Collected data entries:
══════
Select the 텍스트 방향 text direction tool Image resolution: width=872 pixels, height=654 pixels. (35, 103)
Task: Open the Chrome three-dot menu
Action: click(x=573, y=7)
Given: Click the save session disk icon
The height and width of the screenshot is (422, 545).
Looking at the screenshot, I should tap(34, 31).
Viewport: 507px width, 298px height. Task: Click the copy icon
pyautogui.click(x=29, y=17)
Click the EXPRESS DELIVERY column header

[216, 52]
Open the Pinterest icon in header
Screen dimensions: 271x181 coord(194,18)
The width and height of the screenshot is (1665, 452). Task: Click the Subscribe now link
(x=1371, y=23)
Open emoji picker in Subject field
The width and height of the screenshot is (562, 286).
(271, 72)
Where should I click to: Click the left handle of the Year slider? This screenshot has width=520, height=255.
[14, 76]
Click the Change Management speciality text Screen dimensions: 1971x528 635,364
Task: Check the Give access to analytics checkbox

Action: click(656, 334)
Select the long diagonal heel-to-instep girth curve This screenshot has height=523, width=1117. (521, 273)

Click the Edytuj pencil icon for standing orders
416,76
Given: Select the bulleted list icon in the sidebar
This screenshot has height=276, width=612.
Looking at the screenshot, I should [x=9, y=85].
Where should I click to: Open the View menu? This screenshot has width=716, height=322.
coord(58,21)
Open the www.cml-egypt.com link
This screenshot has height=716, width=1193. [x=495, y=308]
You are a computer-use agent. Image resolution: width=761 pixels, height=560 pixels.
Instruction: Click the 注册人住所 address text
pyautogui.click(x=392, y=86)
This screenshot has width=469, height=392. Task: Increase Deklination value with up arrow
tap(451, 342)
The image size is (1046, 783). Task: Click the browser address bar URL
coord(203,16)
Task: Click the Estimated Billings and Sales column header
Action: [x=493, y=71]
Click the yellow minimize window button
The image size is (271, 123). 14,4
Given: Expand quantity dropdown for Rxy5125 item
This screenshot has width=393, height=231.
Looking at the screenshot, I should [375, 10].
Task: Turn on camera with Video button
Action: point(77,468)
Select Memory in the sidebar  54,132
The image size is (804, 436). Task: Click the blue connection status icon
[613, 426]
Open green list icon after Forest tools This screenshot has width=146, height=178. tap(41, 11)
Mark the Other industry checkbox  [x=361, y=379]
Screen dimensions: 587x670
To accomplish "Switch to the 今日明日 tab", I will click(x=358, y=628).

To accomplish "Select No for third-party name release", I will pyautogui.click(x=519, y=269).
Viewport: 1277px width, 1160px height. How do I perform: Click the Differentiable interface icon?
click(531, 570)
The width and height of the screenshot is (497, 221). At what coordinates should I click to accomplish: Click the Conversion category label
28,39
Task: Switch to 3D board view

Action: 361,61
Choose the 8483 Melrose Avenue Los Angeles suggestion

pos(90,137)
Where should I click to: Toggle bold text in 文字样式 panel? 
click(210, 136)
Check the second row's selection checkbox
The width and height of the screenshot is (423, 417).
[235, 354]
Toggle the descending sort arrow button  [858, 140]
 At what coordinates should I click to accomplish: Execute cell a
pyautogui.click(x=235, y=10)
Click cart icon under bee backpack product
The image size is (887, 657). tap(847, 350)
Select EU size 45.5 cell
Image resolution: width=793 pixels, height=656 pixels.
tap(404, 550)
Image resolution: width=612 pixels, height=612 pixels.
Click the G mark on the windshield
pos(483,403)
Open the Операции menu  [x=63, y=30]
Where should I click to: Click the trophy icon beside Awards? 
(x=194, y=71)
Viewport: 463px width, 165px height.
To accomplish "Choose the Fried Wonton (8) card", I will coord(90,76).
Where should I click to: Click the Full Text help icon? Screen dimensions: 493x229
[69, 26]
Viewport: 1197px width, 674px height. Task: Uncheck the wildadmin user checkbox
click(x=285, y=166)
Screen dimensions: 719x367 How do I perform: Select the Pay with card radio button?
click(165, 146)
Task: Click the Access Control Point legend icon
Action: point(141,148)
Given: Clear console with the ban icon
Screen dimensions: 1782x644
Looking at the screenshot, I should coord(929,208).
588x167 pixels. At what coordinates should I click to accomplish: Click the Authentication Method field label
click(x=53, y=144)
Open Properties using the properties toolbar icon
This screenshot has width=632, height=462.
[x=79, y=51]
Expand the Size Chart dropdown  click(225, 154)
══════
AIM OF THE EXERCISE:
I'd like all of the entries written out again exactly as they appear above.

WRITTEN REPLY:
Select the 텍스트 방향 text direction tool Image resolution: width=872 pixels, height=654 pixels. (35, 103)
Task: Open the Chrome three-dot menu
Action: click(x=573, y=7)
Given: Click the save session disk icon
The height and width of the screenshot is (422, 545).
Looking at the screenshot, I should tap(34, 31).
Viewport: 507px width, 298px height. Task: Click the copy icon
pyautogui.click(x=29, y=17)
Click the EXPRESS DELIVERY column header

[216, 52]
Open the Pinterest icon in header
Screen dimensions: 271x181 coord(194,18)
The width and height of the screenshot is (1665, 452). Task: Click the Subscribe now link
(x=1371, y=23)
Open emoji picker in Subject field
The width and height of the screenshot is (562, 286).
(271, 72)
Where should I click to: Click the left handle of the Year slider? This screenshot has width=520, height=255.
[14, 76]
Click the Change Management speciality text Screen dimensions: 1971x528 635,364
Task: Check the Give access to analytics checkbox

Action: click(656, 334)
Select the long diagonal heel-to-instep girth curve This screenshot has height=523, width=1117. (521, 273)

Click the Edytuj pencil icon for standing orders
416,76
Given: Select the bulleted list icon in the sidebar
This screenshot has height=276, width=612.
Looking at the screenshot, I should [x=9, y=85].
Where should I click to: Open the View menu? This screenshot has width=716, height=322.
coord(58,21)
Open the www.cml-egypt.com link
This screenshot has height=716, width=1193. [x=495, y=308]
You are a computer-use agent. Image resolution: width=761 pixels, height=560 pixels.
Instruction: Click the 注册人住所 address text
pyautogui.click(x=392, y=86)
This screenshot has width=469, height=392. Task: Increase Deklination value with up arrow
tap(451, 342)
The image size is (1046, 783). Task: Click the browser address bar URL
coord(203,16)
Task: Click the Estimated Billings and Sales column header
Action: [x=493, y=71]
Click the yellow minimize window button
The image size is (271, 123). 14,4
Given: Expand quantity dropdown for Rxy5125 item
This screenshot has width=393, height=231.
Looking at the screenshot, I should [375, 10].
Task: Turn on camera with Video button
Action: point(77,468)
Select Memory in the sidebar  54,132
The image size is (804, 436). Task: Click the blue connection status icon
[613, 426]
Open green list icon after Forest tools This screenshot has width=146, height=178. tap(41, 11)
Mark the Other industry checkbox  [x=361, y=379]
Screen dimensions: 587x670
To accomplish "Switch to the 今日明日 tab", I will click(x=358, y=628).

To accomplish "Select No for third-party name release", I will pyautogui.click(x=519, y=269).
Viewport: 1277px width, 1160px height. How do I perform: Click the Differentiable interface icon?
click(531, 570)
The width and height of the screenshot is (497, 221). At what coordinates should I click to accomplish: Click the Conversion category label
28,39
Task: Switch to 3D board view

Action: 361,61
Choose the 8483 Melrose Avenue Los Angeles suggestion

pos(90,137)
Where should I click to: Toggle bold text in 文字样式 panel? 
click(210, 136)
Check the second row's selection checkbox
The width and height of the screenshot is (423, 417).
[235, 354]
Toggle the descending sort arrow button  [858, 140]
 At what coordinates should I click to accomplish: Execute cell a
pyautogui.click(x=235, y=10)
Click cart icon under bee backpack product
The image size is (887, 657). tap(847, 350)
Select EU size 45.5 cell
Image resolution: width=793 pixels, height=656 pixels.
tap(404, 550)
Image resolution: width=612 pixels, height=612 pixels.
Click the G mark on the windshield
pos(483,403)
Open the Операции menu  [x=63, y=30]
Where should I click to: Click the trophy icon beside Awards? 
(x=194, y=71)
Viewport: 463px width, 165px height.
To accomplish "Choose the Fried Wonton (8) card", I will coord(90,76).
Where should I click to: Click the Full Text help icon? Screen dimensions: 493x229
[69, 26]
Viewport: 1197px width, 674px height. Task: Uncheck the wildadmin user checkbox
click(x=285, y=166)
Screen dimensions: 719x367 How do I perform: Select the Pay with card radio button?
click(165, 146)
Task: Click the Access Control Point legend icon
Action: point(141,148)
Given: Clear console with the ban icon
Screen dimensions: 1782x644
Looking at the screenshot, I should coord(929,208).
588x167 pixels. At what coordinates should I click to accomplish: Click the Authentication Method field label
click(x=53, y=144)
Open Properties using the properties toolbar icon
This screenshot has width=632, height=462.
[x=79, y=51]
Expand the Size Chart dropdown  click(225, 154)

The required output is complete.